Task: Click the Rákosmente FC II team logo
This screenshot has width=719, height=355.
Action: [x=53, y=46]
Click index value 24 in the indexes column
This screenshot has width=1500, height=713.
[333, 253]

-- TASK PROMPT --
Word for word, give the whole listing again.

-- SOLUTION FOR THIS PROBLEM --
Task: Click the Rákosmente FC II team logo
This screenshot has width=719, height=355.
Action: [x=53, y=46]
Click index value 24 in the indexes column
This screenshot has width=1500, height=713.
[333, 253]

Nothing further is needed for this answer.